John Akomfrah, Stuart Hall and the Film Essay
Akomfrah's films gives voice to the legacy of the African diaspora in Europe, and his experimental approach to narrative and structure helped pave the way for the re-emergence of the "essay film" today.
In 2013 I had the opportunity to work with frieze, the UK-based contemporary art and culture magazine. Towards the end of my time at the magazine, I co-produced a film on John Akomfrah, which just went live. For those of you unfamiliar with Akomfrah’s work, he began his practice as an artist and filmmaker as a member of the hugely influential group, the Black Audio Film Collective, who between 1982 and 1998 produced films, essays and ‘slide-tape texts,’ which “opened up a new aesthetic and discursive space within the world of British art, experimental film, television and critical theory.”

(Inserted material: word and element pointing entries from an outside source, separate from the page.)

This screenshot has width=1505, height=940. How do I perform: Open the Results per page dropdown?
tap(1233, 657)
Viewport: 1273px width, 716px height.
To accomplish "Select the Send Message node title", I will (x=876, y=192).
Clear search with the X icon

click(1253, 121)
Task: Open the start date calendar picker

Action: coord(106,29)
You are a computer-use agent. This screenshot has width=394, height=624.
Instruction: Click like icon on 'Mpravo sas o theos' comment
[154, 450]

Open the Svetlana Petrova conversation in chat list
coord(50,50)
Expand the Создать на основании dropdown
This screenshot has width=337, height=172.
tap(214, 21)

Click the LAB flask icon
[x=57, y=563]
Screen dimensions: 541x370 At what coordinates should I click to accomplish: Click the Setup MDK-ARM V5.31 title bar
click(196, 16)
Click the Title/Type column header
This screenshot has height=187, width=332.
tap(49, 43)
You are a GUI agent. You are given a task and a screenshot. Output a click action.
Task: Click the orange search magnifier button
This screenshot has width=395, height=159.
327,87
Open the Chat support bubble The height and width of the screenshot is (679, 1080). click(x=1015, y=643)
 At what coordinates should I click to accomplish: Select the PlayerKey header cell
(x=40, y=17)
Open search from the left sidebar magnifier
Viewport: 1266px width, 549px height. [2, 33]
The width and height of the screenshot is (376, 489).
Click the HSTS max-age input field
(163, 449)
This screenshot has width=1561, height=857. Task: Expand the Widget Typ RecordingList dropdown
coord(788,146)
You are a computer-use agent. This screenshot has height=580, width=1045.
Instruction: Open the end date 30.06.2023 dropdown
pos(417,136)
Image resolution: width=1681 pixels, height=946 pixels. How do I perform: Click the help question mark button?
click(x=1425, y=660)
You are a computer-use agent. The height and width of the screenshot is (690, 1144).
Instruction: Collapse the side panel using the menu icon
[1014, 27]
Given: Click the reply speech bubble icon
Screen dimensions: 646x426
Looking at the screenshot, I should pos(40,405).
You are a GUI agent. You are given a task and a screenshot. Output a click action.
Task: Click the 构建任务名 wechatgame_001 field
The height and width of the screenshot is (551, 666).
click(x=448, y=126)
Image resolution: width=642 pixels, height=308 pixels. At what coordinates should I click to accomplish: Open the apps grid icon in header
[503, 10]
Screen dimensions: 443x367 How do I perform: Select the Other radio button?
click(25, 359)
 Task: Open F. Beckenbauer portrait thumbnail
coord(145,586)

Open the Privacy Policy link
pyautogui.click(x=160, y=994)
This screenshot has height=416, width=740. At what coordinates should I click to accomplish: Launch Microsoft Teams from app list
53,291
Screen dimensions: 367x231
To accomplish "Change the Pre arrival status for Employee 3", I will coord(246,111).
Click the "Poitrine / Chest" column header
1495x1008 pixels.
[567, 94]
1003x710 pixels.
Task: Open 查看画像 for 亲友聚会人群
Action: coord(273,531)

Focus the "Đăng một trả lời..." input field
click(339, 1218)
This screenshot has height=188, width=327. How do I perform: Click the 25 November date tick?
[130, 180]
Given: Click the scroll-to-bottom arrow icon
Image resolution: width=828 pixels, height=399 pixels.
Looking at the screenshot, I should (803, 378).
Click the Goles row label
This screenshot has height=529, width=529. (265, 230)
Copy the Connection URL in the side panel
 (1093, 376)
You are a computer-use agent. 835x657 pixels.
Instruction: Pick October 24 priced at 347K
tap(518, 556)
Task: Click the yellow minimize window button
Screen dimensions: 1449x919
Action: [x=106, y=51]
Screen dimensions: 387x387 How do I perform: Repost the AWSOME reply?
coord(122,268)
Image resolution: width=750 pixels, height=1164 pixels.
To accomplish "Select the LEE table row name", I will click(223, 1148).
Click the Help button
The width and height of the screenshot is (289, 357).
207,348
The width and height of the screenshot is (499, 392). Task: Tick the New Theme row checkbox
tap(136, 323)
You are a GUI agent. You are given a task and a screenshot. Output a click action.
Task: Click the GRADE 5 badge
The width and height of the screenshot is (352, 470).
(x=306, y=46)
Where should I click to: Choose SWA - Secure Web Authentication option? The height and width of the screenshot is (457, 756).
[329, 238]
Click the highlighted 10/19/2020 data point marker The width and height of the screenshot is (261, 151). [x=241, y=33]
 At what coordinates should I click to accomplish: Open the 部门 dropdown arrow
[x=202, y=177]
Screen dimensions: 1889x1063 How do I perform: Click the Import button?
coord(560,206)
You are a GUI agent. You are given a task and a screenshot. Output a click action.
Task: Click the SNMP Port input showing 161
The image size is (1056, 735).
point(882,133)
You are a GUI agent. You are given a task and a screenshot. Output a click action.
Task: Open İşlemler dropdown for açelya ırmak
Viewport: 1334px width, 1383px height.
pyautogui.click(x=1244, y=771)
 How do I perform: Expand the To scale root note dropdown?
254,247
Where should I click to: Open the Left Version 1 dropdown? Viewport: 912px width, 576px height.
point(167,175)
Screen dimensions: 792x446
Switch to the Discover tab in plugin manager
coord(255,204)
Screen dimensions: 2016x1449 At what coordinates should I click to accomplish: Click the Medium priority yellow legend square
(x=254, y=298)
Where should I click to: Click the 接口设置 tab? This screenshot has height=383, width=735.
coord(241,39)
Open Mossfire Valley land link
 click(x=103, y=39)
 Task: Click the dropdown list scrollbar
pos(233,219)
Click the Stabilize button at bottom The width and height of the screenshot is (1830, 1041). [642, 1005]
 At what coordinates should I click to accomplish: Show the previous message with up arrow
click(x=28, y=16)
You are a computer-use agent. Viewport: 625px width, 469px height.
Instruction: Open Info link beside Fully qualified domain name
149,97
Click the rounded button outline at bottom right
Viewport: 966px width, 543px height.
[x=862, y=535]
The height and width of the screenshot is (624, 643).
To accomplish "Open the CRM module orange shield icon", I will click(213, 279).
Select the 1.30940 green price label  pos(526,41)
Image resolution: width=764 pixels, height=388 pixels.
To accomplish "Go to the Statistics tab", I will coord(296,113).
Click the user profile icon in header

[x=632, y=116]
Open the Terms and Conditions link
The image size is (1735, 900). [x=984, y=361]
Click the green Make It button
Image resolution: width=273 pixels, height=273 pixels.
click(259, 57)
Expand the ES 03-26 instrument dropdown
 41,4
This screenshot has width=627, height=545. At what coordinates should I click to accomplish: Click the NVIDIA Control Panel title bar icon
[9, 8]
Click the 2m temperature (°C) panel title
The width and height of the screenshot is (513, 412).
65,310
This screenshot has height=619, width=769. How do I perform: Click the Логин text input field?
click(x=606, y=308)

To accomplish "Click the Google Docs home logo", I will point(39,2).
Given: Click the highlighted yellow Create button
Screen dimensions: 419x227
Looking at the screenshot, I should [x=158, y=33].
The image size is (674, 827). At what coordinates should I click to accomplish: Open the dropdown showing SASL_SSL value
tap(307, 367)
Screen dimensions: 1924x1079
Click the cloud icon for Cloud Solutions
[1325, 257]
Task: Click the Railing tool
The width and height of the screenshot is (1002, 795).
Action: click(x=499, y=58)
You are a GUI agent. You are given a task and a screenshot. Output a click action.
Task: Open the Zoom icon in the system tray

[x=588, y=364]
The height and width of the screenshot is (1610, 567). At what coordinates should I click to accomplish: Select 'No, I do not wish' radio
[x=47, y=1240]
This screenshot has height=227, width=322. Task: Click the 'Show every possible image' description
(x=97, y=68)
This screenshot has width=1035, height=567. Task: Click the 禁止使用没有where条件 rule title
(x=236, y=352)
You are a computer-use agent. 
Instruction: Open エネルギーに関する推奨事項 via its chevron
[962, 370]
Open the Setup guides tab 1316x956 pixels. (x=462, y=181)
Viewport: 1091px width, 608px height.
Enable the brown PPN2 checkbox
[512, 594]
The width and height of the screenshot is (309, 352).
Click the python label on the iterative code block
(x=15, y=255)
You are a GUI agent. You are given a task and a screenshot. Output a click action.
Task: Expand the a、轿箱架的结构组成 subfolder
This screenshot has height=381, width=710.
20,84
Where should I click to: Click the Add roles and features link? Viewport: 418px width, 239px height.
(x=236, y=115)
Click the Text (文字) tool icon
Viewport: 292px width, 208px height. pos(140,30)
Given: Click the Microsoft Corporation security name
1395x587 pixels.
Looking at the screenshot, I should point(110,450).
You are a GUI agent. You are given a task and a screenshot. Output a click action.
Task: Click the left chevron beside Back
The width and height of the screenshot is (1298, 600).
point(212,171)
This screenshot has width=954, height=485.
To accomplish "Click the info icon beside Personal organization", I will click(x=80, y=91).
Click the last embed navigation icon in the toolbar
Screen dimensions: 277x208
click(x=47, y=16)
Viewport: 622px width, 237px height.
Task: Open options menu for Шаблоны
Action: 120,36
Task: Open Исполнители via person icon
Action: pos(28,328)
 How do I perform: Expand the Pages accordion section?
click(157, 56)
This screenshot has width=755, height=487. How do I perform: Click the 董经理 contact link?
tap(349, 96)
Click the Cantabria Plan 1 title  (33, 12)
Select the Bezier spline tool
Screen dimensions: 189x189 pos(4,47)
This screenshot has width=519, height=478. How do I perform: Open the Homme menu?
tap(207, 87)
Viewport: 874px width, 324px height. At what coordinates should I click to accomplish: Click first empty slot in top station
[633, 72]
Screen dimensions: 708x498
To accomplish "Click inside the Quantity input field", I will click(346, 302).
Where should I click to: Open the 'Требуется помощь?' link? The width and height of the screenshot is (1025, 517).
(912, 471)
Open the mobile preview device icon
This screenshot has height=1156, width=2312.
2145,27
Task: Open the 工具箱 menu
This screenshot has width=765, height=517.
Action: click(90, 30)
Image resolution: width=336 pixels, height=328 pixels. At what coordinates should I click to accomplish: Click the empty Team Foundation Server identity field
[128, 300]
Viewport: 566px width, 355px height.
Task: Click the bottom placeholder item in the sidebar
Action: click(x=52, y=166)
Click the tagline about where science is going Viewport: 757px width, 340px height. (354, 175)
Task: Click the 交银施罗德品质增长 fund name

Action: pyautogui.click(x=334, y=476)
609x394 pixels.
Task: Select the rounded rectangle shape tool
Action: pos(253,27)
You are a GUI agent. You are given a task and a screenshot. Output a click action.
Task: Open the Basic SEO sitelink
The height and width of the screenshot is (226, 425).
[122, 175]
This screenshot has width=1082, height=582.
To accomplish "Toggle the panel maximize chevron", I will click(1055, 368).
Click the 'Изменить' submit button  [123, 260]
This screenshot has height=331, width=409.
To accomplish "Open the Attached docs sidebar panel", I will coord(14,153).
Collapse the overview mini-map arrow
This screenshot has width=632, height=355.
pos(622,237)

Films such as Handsworth Songs (1986), Testament (1988) and Twilight City (1989) gave voice to the legacy of the African diaspora in Europe, and Akomfrah’s experimental approach to narrative and structure, following filmmakers like Chris Marker, in no small way paved the way for the re-emergence of the ‘essay film’ today.
Throughout his career, Akomfrah has operated both in the gallery, and in the cinema. This is most evident in his recent project, The Unfinished Conversation (2013), a multi-screen installation exploring the life and legacy of the cultural theorist Stuart Hall. Currently on show at Tate Britain (until 23rd March), Akomfrah and his production company, Smoking Dogs Films, decided to extend – or mutate, perhaps – the piece into a feature-length documentary, which was recently released in UK cinemas, and on DVD. As a film, The Stuart Hall Project assumes a more conventional narrative structure, but the ideas and investigations of the project – how identity is not an essence, but a process of becoming which is continually shaped by history and memory – is reflected in the structural relationship with images, the archive, making some comment on the status of the image, and its relationship to diasporic identity.